• Exercise requirements
Reproduce the complete set of records, exactly as they appear.

• Data supplied
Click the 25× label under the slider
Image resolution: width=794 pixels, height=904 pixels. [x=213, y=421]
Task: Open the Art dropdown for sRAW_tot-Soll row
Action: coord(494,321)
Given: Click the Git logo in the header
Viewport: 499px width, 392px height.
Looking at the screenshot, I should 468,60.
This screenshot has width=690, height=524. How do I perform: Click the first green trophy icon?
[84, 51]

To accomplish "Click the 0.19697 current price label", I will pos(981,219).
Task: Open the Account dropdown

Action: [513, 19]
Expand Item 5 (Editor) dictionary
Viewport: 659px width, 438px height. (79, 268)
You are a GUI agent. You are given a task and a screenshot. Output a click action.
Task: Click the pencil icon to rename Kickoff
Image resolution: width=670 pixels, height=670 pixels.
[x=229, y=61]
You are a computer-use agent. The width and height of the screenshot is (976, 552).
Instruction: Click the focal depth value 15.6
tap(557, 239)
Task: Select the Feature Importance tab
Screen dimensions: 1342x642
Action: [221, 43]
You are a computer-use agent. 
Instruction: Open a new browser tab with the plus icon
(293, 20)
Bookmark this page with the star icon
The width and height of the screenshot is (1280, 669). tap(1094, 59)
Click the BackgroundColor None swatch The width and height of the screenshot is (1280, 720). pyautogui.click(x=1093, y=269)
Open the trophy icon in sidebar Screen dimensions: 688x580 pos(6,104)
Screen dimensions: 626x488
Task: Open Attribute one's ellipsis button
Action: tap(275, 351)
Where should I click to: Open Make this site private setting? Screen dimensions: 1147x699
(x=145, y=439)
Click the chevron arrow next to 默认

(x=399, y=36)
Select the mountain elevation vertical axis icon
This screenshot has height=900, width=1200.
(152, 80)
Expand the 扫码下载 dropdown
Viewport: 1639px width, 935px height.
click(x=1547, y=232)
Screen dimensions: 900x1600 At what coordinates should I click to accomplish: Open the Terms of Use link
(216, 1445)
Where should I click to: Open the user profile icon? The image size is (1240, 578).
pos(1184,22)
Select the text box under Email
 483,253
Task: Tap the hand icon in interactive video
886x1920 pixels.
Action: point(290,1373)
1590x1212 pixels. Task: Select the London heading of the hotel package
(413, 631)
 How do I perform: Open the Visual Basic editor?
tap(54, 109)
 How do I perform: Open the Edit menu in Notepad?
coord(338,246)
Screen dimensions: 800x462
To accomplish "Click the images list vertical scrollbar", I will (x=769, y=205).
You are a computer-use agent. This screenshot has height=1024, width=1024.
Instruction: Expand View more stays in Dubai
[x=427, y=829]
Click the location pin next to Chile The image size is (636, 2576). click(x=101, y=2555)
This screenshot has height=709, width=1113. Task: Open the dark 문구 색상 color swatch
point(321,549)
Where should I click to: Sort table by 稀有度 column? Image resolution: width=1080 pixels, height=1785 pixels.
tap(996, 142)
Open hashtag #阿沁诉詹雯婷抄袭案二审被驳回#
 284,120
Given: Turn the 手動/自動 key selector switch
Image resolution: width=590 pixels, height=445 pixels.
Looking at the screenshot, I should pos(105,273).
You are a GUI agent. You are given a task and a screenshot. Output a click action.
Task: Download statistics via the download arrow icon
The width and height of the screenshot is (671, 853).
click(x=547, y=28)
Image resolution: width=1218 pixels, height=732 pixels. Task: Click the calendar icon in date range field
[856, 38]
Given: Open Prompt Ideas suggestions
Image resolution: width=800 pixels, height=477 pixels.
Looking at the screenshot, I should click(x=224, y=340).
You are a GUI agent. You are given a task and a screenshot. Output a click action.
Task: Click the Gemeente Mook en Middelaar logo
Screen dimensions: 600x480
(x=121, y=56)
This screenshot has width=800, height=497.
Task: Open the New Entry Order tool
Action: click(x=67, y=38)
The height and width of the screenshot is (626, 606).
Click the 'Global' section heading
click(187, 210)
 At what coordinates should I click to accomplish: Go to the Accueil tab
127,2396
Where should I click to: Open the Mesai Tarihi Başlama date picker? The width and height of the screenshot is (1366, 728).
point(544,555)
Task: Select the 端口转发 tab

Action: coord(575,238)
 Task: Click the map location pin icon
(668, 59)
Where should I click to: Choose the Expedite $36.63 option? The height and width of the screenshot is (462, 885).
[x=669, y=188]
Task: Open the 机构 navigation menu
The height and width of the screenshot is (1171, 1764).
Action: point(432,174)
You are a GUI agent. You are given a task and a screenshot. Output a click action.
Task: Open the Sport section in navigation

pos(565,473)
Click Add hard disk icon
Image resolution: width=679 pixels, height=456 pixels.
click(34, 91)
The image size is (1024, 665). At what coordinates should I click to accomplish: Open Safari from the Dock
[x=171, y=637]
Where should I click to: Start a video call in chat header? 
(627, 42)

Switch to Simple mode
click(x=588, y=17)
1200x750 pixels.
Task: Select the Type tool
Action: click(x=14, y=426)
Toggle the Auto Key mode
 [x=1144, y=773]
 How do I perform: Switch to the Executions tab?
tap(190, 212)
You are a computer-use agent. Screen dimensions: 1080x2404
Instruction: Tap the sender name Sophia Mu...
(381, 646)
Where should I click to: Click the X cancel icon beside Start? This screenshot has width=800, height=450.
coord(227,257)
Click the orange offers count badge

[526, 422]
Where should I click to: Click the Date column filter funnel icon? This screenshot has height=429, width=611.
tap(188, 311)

• Solution below
Click the 25× label under the slider
Image resolution: width=794 pixels, height=904 pixels. [x=213, y=421]
Task: Open the Art dropdown for sRAW_tot-Soll row
Action: coord(494,321)
Given: Click the Git logo in the header
Viewport: 499px width, 392px height.
Looking at the screenshot, I should 468,60.
This screenshot has width=690, height=524. How do I perform: Click the first green trophy icon?
[84, 51]

To accomplish "Click the 0.19697 current price label", I will pos(981,219).
Task: Open the Account dropdown

Action: [513, 19]
Expand Item 5 (Editor) dictionary
Viewport: 659px width, 438px height. (79, 268)
You are a GUI agent. You are given a task and a screenshot. Output a click action.
Task: Click the pencil icon to rename Kickoff
Image resolution: width=670 pixels, height=670 pixels.
[x=229, y=61]
You are a computer-use agent. The width and height of the screenshot is (976, 552).
Instruction: Click the focal depth value 15.6
tap(557, 239)
Task: Select the Feature Importance tab
Screen dimensions: 1342x642
Action: [221, 43]
You are a computer-use agent. 
Instruction: Open a new browser tab with the plus icon
(293, 20)
Bookmark this page with the star icon
The width and height of the screenshot is (1280, 669). tap(1094, 59)
Click the BackgroundColor None swatch The width and height of the screenshot is (1280, 720). pyautogui.click(x=1093, y=269)
Open the trophy icon in sidebar Screen dimensions: 688x580 pos(6,104)
Screen dimensions: 626x488
Task: Open Attribute one's ellipsis button
Action: tap(275, 351)
Where should I click to: Open Make this site private setting? Screen dimensions: 1147x699
(x=145, y=439)
Click the chevron arrow next to 默认

(x=399, y=36)
Select the mountain elevation vertical axis icon
This screenshot has height=900, width=1200.
(152, 80)
Expand the 扫码下载 dropdown
Viewport: 1639px width, 935px height.
click(x=1547, y=232)
Screen dimensions: 900x1600 At what coordinates should I click to accomplish: Open the Terms of Use link
(216, 1445)
Where should I click to: Open the user profile icon? The image size is (1240, 578).
pos(1184,22)
Select the text box under Email
 483,253
Task: Tap the hand icon in interactive video
886x1920 pixels.
Action: point(290,1373)
1590x1212 pixels. Task: Select the London heading of the hotel package
(413, 631)
 How do I perform: Open the Visual Basic editor?
tap(54, 109)
 How do I perform: Open the Edit menu in Notepad?
coord(338,246)
Screen dimensions: 800x462
To accomplish "Click the images list vertical scrollbar", I will (x=769, y=205).
You are a computer-use agent. This screenshot has height=1024, width=1024.
Instruction: Expand View more stays in Dubai
[x=427, y=829]
Click the location pin next to Chile The image size is (636, 2576). click(x=101, y=2555)
This screenshot has height=709, width=1113. Task: Open the dark 문구 색상 color swatch
point(321,549)
Where should I click to: Sort table by 稀有度 column? Image resolution: width=1080 pixels, height=1785 pixels.
tap(996, 142)
Open hashtag #阿沁诉詹雯婷抄袭案二审被驳回#
 284,120
Given: Turn the 手動/自動 key selector switch
Image resolution: width=590 pixels, height=445 pixels.
Looking at the screenshot, I should pos(105,273).
You are a GUI agent. You are given a task and a screenshot. Output a click action.
Task: Download statistics via the download arrow icon
The width and height of the screenshot is (671, 853).
click(x=547, y=28)
Image resolution: width=1218 pixels, height=732 pixels. Task: Click the calendar icon in date range field
[856, 38]
Given: Open Prompt Ideas suggestions
Image resolution: width=800 pixels, height=477 pixels.
Looking at the screenshot, I should click(x=224, y=340).
You are a GUI agent. You are given a task and a screenshot. Output a click action.
Task: Click the Gemeente Mook en Middelaar logo
Screen dimensions: 600x480
(x=121, y=56)
This screenshot has width=800, height=497.
Task: Open the New Entry Order tool
Action: click(x=67, y=38)
The height and width of the screenshot is (626, 606).
Click the 'Global' section heading
click(187, 210)
 At what coordinates should I click to accomplish: Go to the Accueil tab
127,2396
Where should I click to: Open the Mesai Tarihi Başlama date picker? The width and height of the screenshot is (1366, 728).
point(544,555)
Task: Select the 端口转发 tab

Action: coord(575,238)
 Task: Click the map location pin icon
(668, 59)
Where should I click to: Choose the Expedite $36.63 option? The height and width of the screenshot is (462, 885).
[x=669, y=188]
Task: Open the 机构 navigation menu
The height and width of the screenshot is (1171, 1764).
Action: point(432,174)
You are a GUI agent. You are given a task and a screenshot. Output a click action.
Task: Open the Sport section in navigation

pos(565,473)
Click Add hard disk icon
Image resolution: width=679 pixels, height=456 pixels.
click(34, 91)
The image size is (1024, 665). At what coordinates should I click to accomplish: Open Safari from the Dock
[x=171, y=637]
Where should I click to: Start a video call in chat header? 
(627, 42)

Switch to Simple mode
click(x=588, y=17)
1200x750 pixels.
Task: Select the Type tool
Action: click(x=14, y=426)
Toggle the Auto Key mode
 [x=1144, y=773]
 How do I perform: Switch to the Executions tab?
tap(190, 212)
You are a computer-use agent. Screen dimensions: 1080x2404
Instruction: Tap the sender name Sophia Mu...
(381, 646)
Where should I click to: Click the X cancel icon beside Start? This screenshot has width=800, height=450.
coord(227,257)
Click the orange offers count badge

[526, 422]
Where should I click to: Click the Date column filter funnel icon? This screenshot has height=429, width=611.
tap(188, 311)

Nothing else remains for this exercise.